Anchor Andrea Finney
Andrea Finney anchors the 5, 6, and 8 a.m. hours of the FOX 19 NOW morning news. She was hired in October 2021, but her television journey started when she was just a child.
Andrea says her grandmother beat the odds but maintained her modest residence in the less affluent community of College Station, Arkansas, just outside of Little Rock. It’s where her grandmother raised her family. Andrea says she has always been inspired by the matriarch of her family, watching her grandmother become State Representative of District 65, President of the Progressive League of College Station, and a business owner. So, at a very young age, Andrea learned about the qualities of diligence, dedication, and perseverance.
In that same underprivileged community, Mt. Nebo AME Church provided Andrea with her first opportunity to begin public speaking. She says she still remembers her grandmother saying, “Speak LOUDLY ... and clearly! I want to hear you in the back of the church.” And with a bit of practice and hard work, she mastered speaking in front of an audience. It set Andrea’s foundation and gave her tools she would use later in life.

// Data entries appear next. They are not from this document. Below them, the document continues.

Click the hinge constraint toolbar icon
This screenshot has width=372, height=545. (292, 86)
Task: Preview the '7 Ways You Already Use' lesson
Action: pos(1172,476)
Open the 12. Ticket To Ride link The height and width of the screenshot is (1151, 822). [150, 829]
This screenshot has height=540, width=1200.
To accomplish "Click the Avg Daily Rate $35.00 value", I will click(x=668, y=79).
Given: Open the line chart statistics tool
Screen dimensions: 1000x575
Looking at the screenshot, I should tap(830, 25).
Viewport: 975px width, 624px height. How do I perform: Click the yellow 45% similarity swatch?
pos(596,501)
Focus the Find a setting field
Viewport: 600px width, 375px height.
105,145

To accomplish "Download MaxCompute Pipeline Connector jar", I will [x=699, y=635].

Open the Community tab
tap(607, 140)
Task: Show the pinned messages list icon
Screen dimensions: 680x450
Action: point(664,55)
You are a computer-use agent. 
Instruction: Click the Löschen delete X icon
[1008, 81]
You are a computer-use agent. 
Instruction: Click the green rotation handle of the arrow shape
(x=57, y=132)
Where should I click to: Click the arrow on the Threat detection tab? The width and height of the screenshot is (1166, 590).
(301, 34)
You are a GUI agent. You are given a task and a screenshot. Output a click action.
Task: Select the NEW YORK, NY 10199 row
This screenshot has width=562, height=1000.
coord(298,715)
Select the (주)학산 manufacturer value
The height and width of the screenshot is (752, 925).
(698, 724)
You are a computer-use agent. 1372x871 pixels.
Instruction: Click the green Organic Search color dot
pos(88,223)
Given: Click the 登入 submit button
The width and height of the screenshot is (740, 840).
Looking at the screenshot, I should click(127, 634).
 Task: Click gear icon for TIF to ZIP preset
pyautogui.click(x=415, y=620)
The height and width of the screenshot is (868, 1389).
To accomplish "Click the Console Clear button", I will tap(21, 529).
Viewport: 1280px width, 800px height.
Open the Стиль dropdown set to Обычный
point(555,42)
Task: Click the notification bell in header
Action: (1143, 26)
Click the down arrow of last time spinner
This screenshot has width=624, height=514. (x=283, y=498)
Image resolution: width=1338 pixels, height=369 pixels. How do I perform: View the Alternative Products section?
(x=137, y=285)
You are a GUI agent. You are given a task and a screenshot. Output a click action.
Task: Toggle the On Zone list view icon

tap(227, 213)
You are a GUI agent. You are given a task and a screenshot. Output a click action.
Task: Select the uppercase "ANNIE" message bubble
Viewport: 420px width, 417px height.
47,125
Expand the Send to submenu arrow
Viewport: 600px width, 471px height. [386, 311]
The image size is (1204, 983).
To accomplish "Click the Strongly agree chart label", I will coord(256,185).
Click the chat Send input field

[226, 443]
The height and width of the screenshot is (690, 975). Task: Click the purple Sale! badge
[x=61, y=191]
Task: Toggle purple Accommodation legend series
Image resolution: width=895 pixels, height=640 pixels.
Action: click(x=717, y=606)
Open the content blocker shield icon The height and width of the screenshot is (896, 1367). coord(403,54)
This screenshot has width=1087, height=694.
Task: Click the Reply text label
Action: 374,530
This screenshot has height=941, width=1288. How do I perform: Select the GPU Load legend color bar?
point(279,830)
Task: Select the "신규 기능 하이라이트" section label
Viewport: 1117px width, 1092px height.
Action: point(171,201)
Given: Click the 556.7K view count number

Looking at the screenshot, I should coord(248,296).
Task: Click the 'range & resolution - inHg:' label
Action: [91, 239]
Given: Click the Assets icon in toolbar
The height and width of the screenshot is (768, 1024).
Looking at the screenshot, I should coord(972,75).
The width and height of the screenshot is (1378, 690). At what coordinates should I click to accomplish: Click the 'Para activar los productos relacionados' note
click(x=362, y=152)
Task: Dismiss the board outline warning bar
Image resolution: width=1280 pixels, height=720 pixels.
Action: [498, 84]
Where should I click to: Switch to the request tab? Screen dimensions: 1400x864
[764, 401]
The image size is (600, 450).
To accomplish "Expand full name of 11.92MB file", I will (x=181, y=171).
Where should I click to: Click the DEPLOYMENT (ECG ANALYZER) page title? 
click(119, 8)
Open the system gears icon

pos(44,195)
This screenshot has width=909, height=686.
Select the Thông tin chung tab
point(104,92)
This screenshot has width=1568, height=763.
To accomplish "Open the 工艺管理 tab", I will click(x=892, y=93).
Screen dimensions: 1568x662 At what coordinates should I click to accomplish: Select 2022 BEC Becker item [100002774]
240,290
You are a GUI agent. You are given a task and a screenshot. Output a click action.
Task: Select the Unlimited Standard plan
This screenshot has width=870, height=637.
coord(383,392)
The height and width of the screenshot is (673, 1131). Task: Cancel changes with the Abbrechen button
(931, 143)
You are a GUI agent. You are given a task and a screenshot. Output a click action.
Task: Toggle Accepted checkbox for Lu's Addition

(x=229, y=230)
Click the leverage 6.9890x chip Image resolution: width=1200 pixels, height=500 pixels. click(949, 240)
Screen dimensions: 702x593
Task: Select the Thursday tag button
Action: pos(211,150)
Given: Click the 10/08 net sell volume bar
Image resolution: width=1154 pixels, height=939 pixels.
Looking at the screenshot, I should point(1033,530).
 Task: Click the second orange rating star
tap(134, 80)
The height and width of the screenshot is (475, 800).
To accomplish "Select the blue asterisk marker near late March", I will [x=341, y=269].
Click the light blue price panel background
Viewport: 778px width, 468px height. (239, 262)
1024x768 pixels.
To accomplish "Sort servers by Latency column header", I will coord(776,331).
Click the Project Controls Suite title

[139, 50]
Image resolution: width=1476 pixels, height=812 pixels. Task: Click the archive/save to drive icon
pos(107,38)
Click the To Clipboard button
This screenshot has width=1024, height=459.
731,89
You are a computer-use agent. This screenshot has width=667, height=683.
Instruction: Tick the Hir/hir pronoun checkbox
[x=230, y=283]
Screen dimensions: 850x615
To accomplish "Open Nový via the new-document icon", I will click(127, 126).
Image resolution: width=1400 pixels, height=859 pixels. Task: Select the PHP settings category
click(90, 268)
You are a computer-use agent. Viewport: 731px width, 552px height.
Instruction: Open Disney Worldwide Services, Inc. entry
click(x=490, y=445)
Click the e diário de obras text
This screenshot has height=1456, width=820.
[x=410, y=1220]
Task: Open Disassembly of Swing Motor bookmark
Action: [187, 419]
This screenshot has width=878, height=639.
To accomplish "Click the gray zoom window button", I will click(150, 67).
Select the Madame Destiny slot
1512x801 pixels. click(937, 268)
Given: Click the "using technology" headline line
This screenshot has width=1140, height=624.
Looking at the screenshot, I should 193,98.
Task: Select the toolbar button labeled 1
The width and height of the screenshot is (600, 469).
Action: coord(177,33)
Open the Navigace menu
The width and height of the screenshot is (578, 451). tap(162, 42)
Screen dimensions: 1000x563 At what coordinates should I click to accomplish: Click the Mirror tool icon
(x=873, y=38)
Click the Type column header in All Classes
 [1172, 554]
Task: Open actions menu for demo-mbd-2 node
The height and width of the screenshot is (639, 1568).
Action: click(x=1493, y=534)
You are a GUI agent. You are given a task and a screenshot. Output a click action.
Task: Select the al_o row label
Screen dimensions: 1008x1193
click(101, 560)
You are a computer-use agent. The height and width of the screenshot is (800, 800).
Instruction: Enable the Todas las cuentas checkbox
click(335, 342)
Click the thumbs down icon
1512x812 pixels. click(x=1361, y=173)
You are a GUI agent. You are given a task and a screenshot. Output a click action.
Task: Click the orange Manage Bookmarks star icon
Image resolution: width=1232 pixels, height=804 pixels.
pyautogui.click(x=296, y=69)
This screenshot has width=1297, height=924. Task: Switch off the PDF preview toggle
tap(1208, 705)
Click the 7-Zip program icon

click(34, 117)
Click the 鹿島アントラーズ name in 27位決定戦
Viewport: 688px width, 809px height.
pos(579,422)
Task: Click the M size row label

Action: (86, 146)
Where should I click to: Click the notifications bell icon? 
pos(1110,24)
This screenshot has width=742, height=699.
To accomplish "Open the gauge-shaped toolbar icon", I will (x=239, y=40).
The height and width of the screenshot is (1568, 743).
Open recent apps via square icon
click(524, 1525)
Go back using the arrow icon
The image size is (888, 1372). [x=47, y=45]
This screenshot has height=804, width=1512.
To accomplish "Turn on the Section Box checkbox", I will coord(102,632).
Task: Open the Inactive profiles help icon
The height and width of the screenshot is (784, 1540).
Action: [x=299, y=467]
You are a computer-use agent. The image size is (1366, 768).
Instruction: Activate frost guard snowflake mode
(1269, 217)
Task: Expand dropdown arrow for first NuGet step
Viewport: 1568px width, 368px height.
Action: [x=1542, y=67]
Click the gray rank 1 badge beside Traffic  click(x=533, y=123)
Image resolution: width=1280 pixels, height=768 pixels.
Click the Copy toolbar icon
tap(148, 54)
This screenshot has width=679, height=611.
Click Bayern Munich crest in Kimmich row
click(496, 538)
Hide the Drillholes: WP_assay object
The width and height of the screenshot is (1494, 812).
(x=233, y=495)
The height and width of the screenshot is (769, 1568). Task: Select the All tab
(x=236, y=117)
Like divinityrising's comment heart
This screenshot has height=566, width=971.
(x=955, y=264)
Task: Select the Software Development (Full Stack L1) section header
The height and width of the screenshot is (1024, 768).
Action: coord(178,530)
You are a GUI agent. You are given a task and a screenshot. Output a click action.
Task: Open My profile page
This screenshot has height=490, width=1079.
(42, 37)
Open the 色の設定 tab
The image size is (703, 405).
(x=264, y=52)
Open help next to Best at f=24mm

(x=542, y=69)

Andrea got her start in her hometown at KATV Channel 7 News. There, she hosted a popular feature, “The Morning Juice,” covering a wide range of topics from the latest in entertainment news to the controversy surrounding religious freedom laws in Arkansas and Indiana. But it wasn’t until the Charleston shooting at Mother Emanuel AME Church in South Carolina that revealed her calling to tell stories that impact the lives of everyday people.
The AME Church is already connected through areas, conferences, and districts, but Andrea says saw the connectional level at its finest as her church members from the 12th District reached out to offer love and support to those in the 7th District. Mother Emmanuel had been marred by tragedy. She says it left most AMEs across the country in distress. As her news station worked to cover the heart-wrenching blow from a local perspective, Andrea linked reporters to the 12th District’s bishop, local AME members, and even other AMEs who knew the fallen members in Charleston. It was then, she says she realized her need to do more. Gun laws once again became a hot topic and Channel 7 is where Andrea says her love for policy, government, and its impact upon the lives of everyday people was born. She says knew she wanted to be a trustworthy journalist who weeds through fiction and presents the facts, but one who also cares genuinely about people.
That message became clearer to Andrea when KTBS First News in Shreveport threw her right into the swing of general reporting just as she was hired. On her third day of work, she was sent to cover the floods of August 2016 in Baton Rouge, Louisiana, and she says it was an eye-opening experience. Growing up, she saw poverty-stricken conditions, but the floods completely washed away neighborhoods and businesses. She and her photographer filmed from boats as both emergency crews and everyday people worked to rescue others from their homes. Andrea heard stories from people who came from other parts of the state simply to help, but she says she also witnessed many tears as people struggled to figure out their next move after losing absolutely everything. She saw how hundreds of people slept on small cots at Red Cross shelters and people wading through water to see if anything from their businesses could be salvaged. Andrea says it made her even more grateful for the opportunity to demonstrate what was happening and motivate others to help. Andrea also often connected with her local community and its leaders as the 9 a.m. and Midday news anchor. In interviews on her shows, she strove to highlight events that benefitted residents, invited city councilmen, state leaders, and U.S. congressmen to share how new laws and policies would affect the public.
As main anchor at News Channel Five, Andrea developed investigative skills through continuing coverage of fraud in government assistance programs, shedding light on the tens of millions of dollars worth of waste, the thousands of people being removed from the program, and the overhaul of the Medicaid application process. As the Weekend Anchor at CBS 21 News, she experienced the Coronavirus pandemic and its impact on residents locally and nationally.
Andrea says she still longs to accomplish much more in her career. Thinking of her grandmother, she says she aspires to surpass her goals and never stop dreaming. With continued dedication to her craft, she says she believes she can be anything she wants to be, so Andrea’s simply getting ready.